NEW YORK STRIP STEAKS WITH RED-WINE SAUCE



New York Strip Steaks with Red-Wine Sauce image

New York strip (also known as shell steak) is a boneless cut from the short loin, which is known for its tenderness. The red-wine sauce gets a boost from Dijon mustard.

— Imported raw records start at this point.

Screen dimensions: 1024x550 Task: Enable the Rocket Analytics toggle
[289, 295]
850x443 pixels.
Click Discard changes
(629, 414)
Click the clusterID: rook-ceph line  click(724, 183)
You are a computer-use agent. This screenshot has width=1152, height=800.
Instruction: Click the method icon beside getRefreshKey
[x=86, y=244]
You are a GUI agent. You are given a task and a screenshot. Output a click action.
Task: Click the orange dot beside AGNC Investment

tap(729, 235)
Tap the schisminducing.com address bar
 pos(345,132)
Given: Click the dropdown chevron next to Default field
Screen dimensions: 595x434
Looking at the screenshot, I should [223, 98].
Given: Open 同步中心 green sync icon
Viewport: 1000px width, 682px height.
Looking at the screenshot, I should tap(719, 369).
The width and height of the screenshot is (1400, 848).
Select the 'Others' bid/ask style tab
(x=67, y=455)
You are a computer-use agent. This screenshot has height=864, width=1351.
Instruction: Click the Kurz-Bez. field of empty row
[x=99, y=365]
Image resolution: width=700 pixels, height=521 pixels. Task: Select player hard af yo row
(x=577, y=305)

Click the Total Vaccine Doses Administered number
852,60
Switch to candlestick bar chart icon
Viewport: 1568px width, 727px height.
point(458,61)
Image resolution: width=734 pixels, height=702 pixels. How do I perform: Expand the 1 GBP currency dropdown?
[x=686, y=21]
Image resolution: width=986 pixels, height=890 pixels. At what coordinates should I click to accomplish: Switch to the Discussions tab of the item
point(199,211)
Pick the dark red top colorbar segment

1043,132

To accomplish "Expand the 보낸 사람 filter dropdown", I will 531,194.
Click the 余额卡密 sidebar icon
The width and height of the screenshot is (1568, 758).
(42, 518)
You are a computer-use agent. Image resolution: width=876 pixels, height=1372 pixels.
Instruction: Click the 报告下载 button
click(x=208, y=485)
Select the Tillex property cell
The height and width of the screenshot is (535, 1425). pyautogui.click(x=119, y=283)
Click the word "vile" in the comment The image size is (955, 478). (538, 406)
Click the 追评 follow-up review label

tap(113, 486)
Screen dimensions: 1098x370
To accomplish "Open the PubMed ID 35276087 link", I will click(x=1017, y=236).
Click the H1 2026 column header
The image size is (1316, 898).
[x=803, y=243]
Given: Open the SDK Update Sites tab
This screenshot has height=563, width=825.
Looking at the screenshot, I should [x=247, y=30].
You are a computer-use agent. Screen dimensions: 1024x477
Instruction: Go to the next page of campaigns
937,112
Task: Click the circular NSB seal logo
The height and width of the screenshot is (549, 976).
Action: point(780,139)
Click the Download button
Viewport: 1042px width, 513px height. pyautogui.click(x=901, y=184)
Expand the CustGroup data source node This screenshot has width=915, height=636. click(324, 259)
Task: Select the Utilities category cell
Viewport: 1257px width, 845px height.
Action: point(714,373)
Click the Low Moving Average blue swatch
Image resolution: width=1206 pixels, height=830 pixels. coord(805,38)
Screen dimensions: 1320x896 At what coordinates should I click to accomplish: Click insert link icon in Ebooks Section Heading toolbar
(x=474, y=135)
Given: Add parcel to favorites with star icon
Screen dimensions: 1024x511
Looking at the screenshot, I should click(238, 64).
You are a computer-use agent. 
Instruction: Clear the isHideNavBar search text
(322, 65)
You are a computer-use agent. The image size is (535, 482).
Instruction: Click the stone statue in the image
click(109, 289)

Provided by Martha Stewart

Categories     Food & Cooking     Ingredients     Meat & Poultry     Beef Recipes

Time 30m

Number Of Ingredients 7

3 tablespoons vegetable oil
4 New York strip steaks (10 to 11 ounces each; about 1 inch thick), fat trimmed, patted dry
Coarse salt and freshly ground pepper
3/4 cup full-bodied red wine, such as Syrah or Cabernet Sauvignon
1/2 cup beef stock
3 tablespoons cold butter, cut into pieces
1 tablespoon plus 1 teaspoon Dijon mustard

Steps:

  • Heat half the oil in a large skillet over medium-high heat. Season 2 steaks with 3/4 teaspoon salt and some pepper. Cook until deep golden brown and an instant-read thermometer inserted into the center reaches 130 degrees, about 4 minutes per side. Transfer to a platter, and tent with foil. Repeat with remaining oil and steaks. Let steaks rest in a 250 degree oven.
  • Reduce heat to medium, and add wine to skillet. Cook until almost completely reduced, about 5 minutes. Add beef stock, and cook until reduced to 1/4 cup, about 2 1/2 minutes. Reduce heat to low, and whisk in butter (1 piece at a time) and mustard. Stir in any juices from the platter, and season with salt and pepper. Spoon sauce over steaks.